SEP5: Are you aware of any syringe exchange programs in your area? [SOURCE: STAHR2]

(0) No (Go to SEP9) (1) Yes


SEP6: Have you used a local syringe exchange program (SEP) in the last 3 months?[SOURCE: STAHR2]

(0) No (Go to SEP9) (1) Yes


SEP7: In the past 3 months, how often have you gone to the syringe exchange program?

# of times in a week: _____________

# of times in a month: ____________


SEP8: Each time you go to the SEP, on average, how many syringes do you get that are for your use only? ________


SEP9: In the last 3 months, how easy or hard was it for you to get new, unused syringes? [SOURCE: STAHR2]

Never tried to get new, unused syringes (go to SEP11)

Very Easy (go to SEP11)

Easy (go to SEP11)

Hard (go to SEP10)

Very Hard (go to SEP10)


SEP10: What was the main reason it was hard to get new, unused syringes? [SOURCE: STAHR2]

They cost too much/No money to buy them

No place to legally buy them/store won't sell to me

No syringe exchange program nearby

I'm worried about getting caught/arrested by police with syringes

Other (please specify): ______________________


SEP11: In the past 3 months, did you obtain USED syringes in any of the following ways? [SOURCE: STAHR2] (check all that apply)

By paying for it

By sharing drugs with someone

By borrowing it

By providing food/shelter to someone

By having sex with someone

By picking it up off the street

Not applicable, never obtained a used syringe

Other (please specify): _____________________________


Subject: Overdose

The next questions are about overdosing on heroin or other opioids (like OxyContin, Opana or methadone).
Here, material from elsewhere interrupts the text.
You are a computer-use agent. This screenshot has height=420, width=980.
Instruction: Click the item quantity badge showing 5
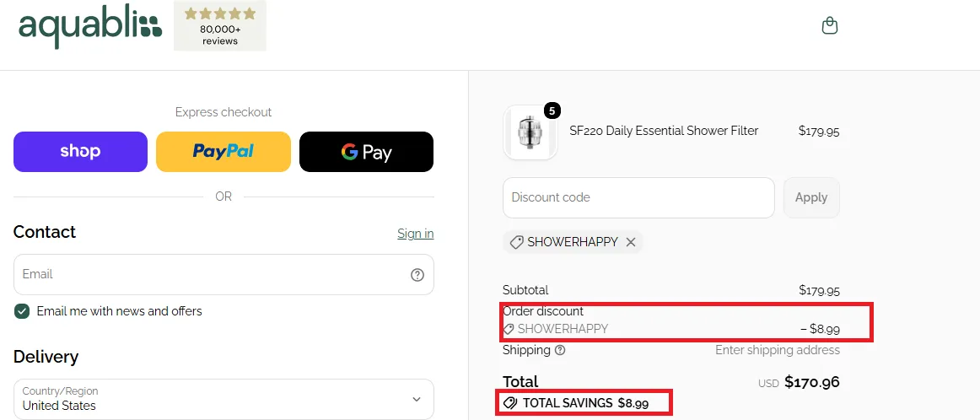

Different people have different ideas about what an overdose is. For these questions, we mean only those times when someone loses consciousness and something had to be done to bring them back.


OD1: Have you ever overdosed? (0) No (1) Yes


OD2: Have you ever received overdose prevention education?

(0) No (1) Yes (2) Don’t know


OD3: Have you ever received Narcan (naloxone) for personal use (not administered by a medical professional)? [Interviewer note: In Ohio, if subject received an overdose prevention kit and a prescription for naloxone, but did not fill the prescription – check no.]

(0) No (Go to OD4)

(1) Yes, I received an overdose prevention kit with naloxone (Go to OD5)

(2) Don’t know (Go to OD5)


OD4: If no, why have you not received Narcan (naloxone)? [Check all that apply]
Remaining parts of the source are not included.